Son personnage de Nicole, tout aussi détestable, devait revenir cet automne dans L'auberge du chien noir à ICI Radio-Canada Télé. Coauteure du téléroman avec Pierre Poirier, Sylvie Lussier se considère privilégiée d'avoir écrit pour cette grande comédienne. «Elle avait le don de se servir du texte comme d'un instrument. Elle en faisait sortir des sonorités, des soupirs, des regards en coin toujours parfaits, et ça transcendait le texte. Tu avais l'impression que ça sortait de sa tête, qu'elle venait d'y penser. Elle s'émerveillait tout le temps», dit-elle en retenant un sanglot. Michel d'Astous abonde dans le même sens : «Elle était dans une classe à part. À la première lecture des comédiens sur Le retour, je ne reconnaissais pas mes textes quand elle les disait. Elle avait le don de les transformer, de leur trouver un sens.»

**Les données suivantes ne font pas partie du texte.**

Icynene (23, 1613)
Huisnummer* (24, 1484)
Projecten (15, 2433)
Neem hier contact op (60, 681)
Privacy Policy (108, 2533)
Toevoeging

Aimée autant du public que de la critique, Rita Lafontaine était un modèle pour la comédienne Sylvie Boucher, qui jouait sa fille encore cet hiver dans L'auberge, et qu'elle avait déjà côtoyée sur le plateau du Monde de Charlotte. «C'était une perle. Tu veux avoir quelqu'un comme ça dans ta vie. Elle était humble, simple, ricaneuse, un peu comme une enfant. Nous avions des fous rires mémorables ensemble. Elle va laisser un grand vide sur le plateau.»
Les membres de l'équipe de L'auberge ont passé la journée de mardi à s'envoyer des courriels pour partager leur peine. Aucune scène n'avait encore été écrite pour elle. Sylvie Lussier et Pierre Poirier veulent prendre le temps de réfléchir au sort qu'ils accorderont à son personnage. «Je ne crois pas qu'on la fasse mourir une deuxième fois. On n'a pas envie de faire vivre ça à l'équipe», affirme Sylvie Lussier.
En hommage à cette grande dame, ICI RDI rediffusera le documentaire Rita Lafontaine, en toute humilité de Martine Breuillaud aux Grands reportages Personnalités, jeudi à 20h et dimanche à 21h30, de même que l'entrevue qu'elle avait accordée à Marie-Claude Lavallée aux Rendez-vous de Marie-Claude en mai 2007, samedi à 12h30 et dimanche à 19h30. Qu'elle soit Rose, Nicole, Marie-Madeleine, Zénone ou Rita, elle nous manquera terriblement.